Purified mitochondria harvested from 1-d-old cotyledons treated with 1 M KCl. The mitochondrial membrane potential was assessed using the fluorescent probe DiOC₆, followed by flow cytometric analysis.

(A) and (B) Mitochondrial membrane potential loss caused by various concentrations of Lat B treatment in ADB buffer. The control treatment of DMSO (in ADB buffer) on mitochondria is shown in (B). CCCP (50 and 250 μM) treatment of mitochondria was used as a positive control and is also shown in (B).

(C) Mitochondria in F-actin stabilizing buffer FSB, with or without phalloidin pretreatment, showed no effect of Lat B on the mitochondrial membrane potential.

(D) Fluorescence images of isolated mitochondria treated with Lat B (60 μM) in ADB buffer. The Lat B treatment reducing the mitochondrial membrane potential is detected by staining of mitochondria by DiOC₆, and this effect can be rescued by pretreatment with phalloidin (5 μM) prior to Lat B (60 μM) treatment. CCCP, as a positive control, reduced the mitochondrial membrane potential completely. Three independent replicates were performed for (A) to (C), and eight independent repeats were conducted for (D). Similar results were obtained among the repeats. Differential interference contrast (DIC) images in the bottom row in (D) represent individual mitochondrion existing in each image of the top row correspondingly.

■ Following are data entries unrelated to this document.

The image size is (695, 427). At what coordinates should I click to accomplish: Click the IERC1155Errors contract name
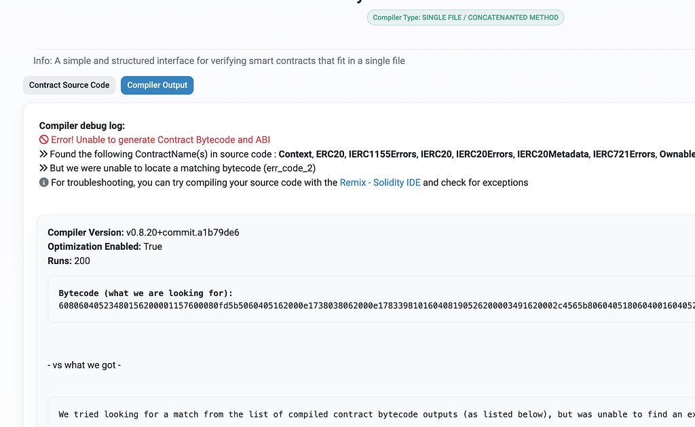tap(382, 155)
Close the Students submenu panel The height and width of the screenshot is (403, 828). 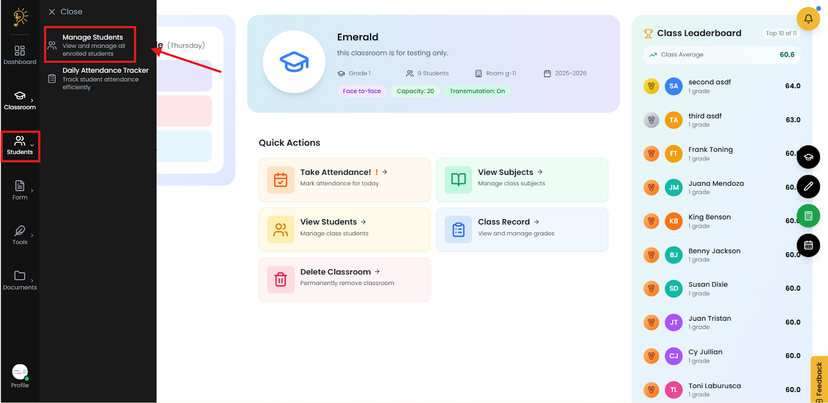pyautogui.click(x=65, y=12)

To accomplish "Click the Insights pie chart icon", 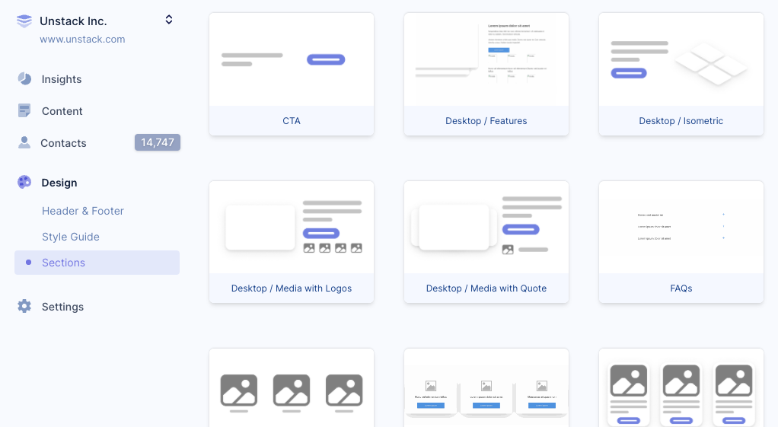I will click(x=24, y=79).
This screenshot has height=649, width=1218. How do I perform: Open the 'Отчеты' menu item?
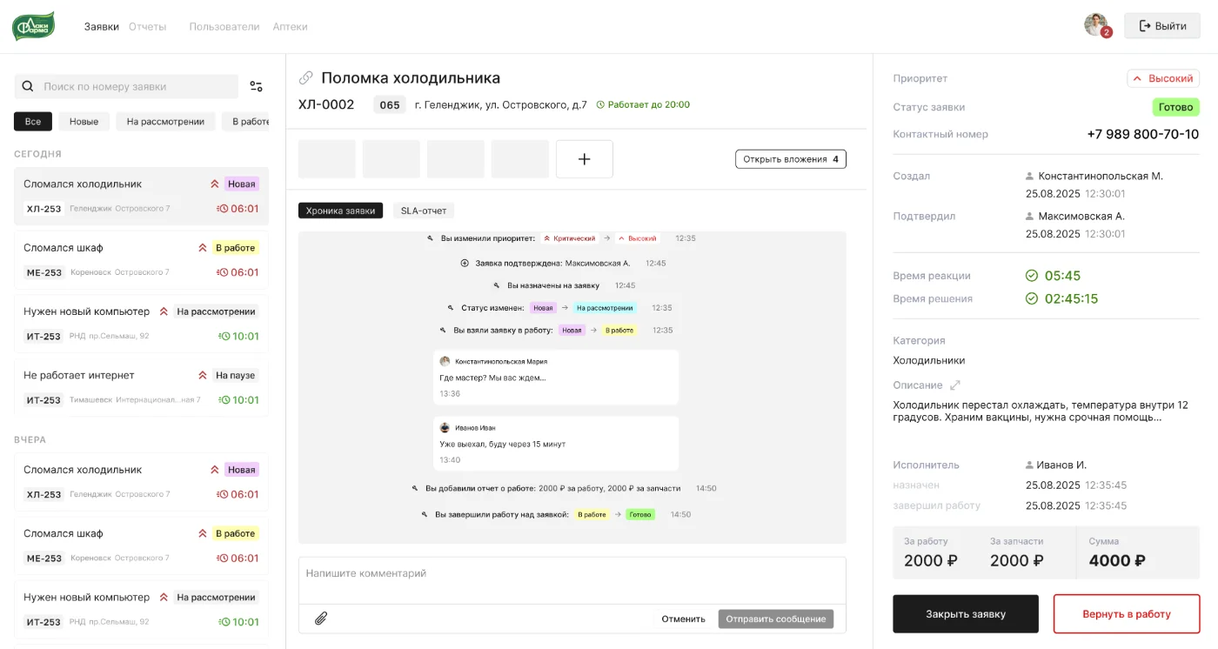[x=147, y=26]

(E) and (F) Depolymerization of mitochondrial actin dynamics by Lat B triggers the release of cytochrome C in cotyledon mitochondria. Cotyledon mitochondrial samples were isolated and purified from mung bean seeds/seedlings that had been germinating for 12 h, 1 d, 2 d, and 3 d at 27°C. Purified mitochondrial samples were treated with 0, 20, or 60 μM Lat B in TM buffer for 30 min at 25°C. Immunoblot analysis of the mitochondrial pellet and supernatant was performed following the procedures described in Figure 1B. Detectable increases of cytochrome C released into the supernatant were observed in 12 h to day 2 cotyledon mitochondria caused by Lat B treatment in comparison to the control ([F], bottom row). This effect was not observed in mitochondria from 3-d-old seedlings. This study was repeated three times, and equivalent results were obtained each time. Samples of 12 h, day 1, and day 3 mitochondria are analyzed on the same PAGE gel, and the day 2 samples were analyzed on a separate gel.